Neden ütopyaların hakim olduğu bir dünyamız var ? Derinliklerimize yüklenen kodlardan neden kurtulamıyoruz ?
Kahramanlık hikayelerini dinlemek elbet güzel. Anlatmak da güzel olabilir. Ancak geçmişin kahramanlığı geleceğin şafağının yakalanmasını engelliyor.
Edebiyatımızda " Fecr-i Ati " denilen akım vardı. Döneminin gençlerinin oluşturduğu topluluk. Fecr-i Ati " Geleceğin Şafağı " anlamına geliyordu. Ancak, toplum gelenekleri karşısında Fecr-i Ati’yi savunanlar dağılmışlardır. Gelenekleri olanlar dönemin gençlerinin fikirlerini benimsememişlerdir. Yeni bir yol başlamadan bitmiştir. ( Savunulan fikirler doğrudur yanlıştır o ayrı konu. )

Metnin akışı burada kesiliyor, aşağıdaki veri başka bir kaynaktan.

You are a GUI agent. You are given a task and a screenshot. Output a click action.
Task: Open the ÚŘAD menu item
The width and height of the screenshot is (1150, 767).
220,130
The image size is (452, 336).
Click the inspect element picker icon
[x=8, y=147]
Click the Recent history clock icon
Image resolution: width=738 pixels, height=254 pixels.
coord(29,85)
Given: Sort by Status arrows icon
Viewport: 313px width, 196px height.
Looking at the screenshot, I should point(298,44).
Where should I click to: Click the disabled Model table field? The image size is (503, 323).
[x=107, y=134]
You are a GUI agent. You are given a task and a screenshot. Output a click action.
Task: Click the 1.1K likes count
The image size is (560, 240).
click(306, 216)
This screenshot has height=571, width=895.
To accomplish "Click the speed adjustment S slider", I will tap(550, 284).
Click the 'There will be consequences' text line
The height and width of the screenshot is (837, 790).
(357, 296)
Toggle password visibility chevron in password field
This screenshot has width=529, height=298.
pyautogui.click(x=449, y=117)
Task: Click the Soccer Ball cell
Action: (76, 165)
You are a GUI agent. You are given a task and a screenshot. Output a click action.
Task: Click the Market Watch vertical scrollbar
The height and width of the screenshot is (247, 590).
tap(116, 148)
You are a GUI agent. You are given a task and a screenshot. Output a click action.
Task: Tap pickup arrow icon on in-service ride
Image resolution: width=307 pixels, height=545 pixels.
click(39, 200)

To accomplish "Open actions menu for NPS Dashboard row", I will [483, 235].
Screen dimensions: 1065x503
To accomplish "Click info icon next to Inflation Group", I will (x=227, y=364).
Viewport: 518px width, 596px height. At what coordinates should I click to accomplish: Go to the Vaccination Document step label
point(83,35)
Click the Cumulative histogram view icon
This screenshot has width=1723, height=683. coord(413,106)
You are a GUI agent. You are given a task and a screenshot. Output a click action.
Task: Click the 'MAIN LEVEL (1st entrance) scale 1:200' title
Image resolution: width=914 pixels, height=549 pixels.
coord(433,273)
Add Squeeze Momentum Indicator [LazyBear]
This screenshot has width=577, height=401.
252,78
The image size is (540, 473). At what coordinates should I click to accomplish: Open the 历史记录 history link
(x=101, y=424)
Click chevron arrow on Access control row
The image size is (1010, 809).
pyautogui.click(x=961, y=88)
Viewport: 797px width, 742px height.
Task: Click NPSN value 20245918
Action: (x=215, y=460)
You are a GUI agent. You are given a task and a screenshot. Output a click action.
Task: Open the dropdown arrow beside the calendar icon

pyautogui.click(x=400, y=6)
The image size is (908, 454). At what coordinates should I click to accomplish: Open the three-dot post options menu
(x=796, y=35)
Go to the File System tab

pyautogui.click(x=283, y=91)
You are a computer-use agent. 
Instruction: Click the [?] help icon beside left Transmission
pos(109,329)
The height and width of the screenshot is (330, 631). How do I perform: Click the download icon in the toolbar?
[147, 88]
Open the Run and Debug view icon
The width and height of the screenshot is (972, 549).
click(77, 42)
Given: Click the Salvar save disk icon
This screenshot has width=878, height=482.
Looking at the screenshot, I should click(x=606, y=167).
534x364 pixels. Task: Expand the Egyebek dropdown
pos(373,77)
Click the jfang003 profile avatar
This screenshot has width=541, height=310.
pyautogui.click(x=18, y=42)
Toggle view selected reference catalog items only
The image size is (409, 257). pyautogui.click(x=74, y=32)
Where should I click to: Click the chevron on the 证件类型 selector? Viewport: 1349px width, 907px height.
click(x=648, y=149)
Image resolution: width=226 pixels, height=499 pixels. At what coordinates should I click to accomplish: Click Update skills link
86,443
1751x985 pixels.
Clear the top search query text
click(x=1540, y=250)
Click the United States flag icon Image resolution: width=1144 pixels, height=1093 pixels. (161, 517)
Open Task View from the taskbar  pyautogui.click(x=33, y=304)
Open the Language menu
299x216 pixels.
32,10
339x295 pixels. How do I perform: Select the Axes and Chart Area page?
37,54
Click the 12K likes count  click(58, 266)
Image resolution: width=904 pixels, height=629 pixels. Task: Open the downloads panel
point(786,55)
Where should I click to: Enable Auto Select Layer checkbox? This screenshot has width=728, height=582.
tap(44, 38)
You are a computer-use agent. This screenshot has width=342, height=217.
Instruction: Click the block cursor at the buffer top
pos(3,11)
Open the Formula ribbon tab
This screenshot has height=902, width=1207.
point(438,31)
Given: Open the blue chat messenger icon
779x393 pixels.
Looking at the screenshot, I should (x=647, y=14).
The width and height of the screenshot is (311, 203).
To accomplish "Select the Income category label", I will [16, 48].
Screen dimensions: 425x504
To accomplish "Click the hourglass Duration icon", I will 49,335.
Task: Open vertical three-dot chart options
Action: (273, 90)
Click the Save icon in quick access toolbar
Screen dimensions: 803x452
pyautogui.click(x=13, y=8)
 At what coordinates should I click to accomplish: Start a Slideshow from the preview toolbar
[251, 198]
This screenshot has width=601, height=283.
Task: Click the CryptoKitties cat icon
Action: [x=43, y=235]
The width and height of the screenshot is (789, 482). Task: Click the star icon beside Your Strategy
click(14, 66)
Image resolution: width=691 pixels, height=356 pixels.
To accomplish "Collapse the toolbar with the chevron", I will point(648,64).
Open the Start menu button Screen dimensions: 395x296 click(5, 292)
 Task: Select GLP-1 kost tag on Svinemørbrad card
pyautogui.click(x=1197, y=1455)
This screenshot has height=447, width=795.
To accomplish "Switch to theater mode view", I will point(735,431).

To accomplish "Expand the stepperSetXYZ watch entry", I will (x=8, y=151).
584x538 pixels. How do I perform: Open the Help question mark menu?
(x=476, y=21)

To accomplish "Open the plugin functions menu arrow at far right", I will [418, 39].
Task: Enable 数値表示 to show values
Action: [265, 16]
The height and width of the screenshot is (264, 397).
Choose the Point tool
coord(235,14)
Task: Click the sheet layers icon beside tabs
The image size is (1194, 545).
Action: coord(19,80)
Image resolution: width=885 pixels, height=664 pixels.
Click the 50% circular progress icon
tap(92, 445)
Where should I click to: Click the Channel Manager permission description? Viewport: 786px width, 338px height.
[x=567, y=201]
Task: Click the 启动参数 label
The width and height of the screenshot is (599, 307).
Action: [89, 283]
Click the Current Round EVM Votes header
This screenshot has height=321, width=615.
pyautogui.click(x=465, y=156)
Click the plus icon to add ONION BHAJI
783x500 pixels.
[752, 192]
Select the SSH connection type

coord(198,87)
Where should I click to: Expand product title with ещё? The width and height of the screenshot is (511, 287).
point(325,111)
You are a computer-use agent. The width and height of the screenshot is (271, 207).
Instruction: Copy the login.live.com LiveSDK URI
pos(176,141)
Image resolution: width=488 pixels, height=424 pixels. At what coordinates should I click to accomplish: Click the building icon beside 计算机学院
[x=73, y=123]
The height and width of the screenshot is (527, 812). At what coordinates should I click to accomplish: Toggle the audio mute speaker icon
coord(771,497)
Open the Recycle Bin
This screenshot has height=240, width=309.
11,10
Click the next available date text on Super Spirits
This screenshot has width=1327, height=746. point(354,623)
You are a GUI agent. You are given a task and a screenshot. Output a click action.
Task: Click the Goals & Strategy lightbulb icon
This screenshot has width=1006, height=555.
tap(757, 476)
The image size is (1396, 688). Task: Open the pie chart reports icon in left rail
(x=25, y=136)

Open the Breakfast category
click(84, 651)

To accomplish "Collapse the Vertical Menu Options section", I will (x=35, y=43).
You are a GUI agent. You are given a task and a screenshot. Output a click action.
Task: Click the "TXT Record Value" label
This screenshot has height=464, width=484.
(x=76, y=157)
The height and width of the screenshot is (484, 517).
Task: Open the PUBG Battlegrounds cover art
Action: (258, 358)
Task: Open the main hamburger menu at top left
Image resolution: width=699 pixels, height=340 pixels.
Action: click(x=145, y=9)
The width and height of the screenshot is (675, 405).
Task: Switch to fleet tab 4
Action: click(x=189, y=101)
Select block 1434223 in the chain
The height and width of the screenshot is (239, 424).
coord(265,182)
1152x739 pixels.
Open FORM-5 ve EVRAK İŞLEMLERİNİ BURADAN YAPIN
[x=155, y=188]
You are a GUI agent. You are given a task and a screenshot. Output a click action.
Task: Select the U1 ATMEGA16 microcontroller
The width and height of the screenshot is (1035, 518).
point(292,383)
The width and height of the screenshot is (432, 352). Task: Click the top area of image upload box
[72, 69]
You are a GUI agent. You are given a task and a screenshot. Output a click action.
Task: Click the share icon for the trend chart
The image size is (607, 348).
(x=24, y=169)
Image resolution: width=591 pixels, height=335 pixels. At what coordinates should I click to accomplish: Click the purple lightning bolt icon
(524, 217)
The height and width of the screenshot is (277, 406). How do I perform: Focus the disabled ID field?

Edebiyat alanında olduğu gibi her alanda da yeniliğe kapıları kapattık. Özgürlük şarkılarını mırıldanarak her alanda rahatça fikri hürlüğü yaşayamadık. Haliyle her bir toplumsal canlılığı yaşayamadık.
Anlatmak istediğim gelenek ve gelecek çatışması değil. Gelenek kodlarımızı bir şekilde kırmamız gerekiyor. Elbette tarihin öğrettiklerini alacağız ancak geçmişte yaptığımız onca hatta yüzlerce hatalardan çıkarılması gereken dersleri çıkarmamız gerekir.
Kanaatimce geçmişin dehlizinde çıkarılması gereken en önemli ders de " birey " olma olgusudur. Birey olma yani kişilik kazanma iç güdüsünü her ferde kazandırmamız gerekiyor. Dünyaya gelen her birey Anne -baba gözetimi altındadır. Anne baba çocuğuna hayata karşı güveni öğretmeye başladığında çocuklar diğer çocukların yanında farklılığını ortaya çoğuz zaman ortaya koymuşlardır.
Kişilik kazanma aileden başlar. Aile kendi kaynaklarına, üretim gücüne , sahip olma dürtüsüne ne kadar güvenirse varlığını topluma kabul ettirir. Belki bulunduğu meclislerde parmakla gösterilen bireyler olur. Bu nedenle aile kavramı çok önemli. Aileler sağlam temellere kurulan karakterlerini çocuklarına yansıtmalıdırlar. Karakterler çocuklara dayatmayla öğretilecek bir husus değildir. Evimizde alacağımız kararlarda baba "Benim dediğim dedik çaldığım düdük "demekten vazgeçerek ailesiyle kararlar almalı . Bu kararları hep birlikte alınarak süzgeçten geçirilmeli ve her ne olursa olsun uygulanmalı .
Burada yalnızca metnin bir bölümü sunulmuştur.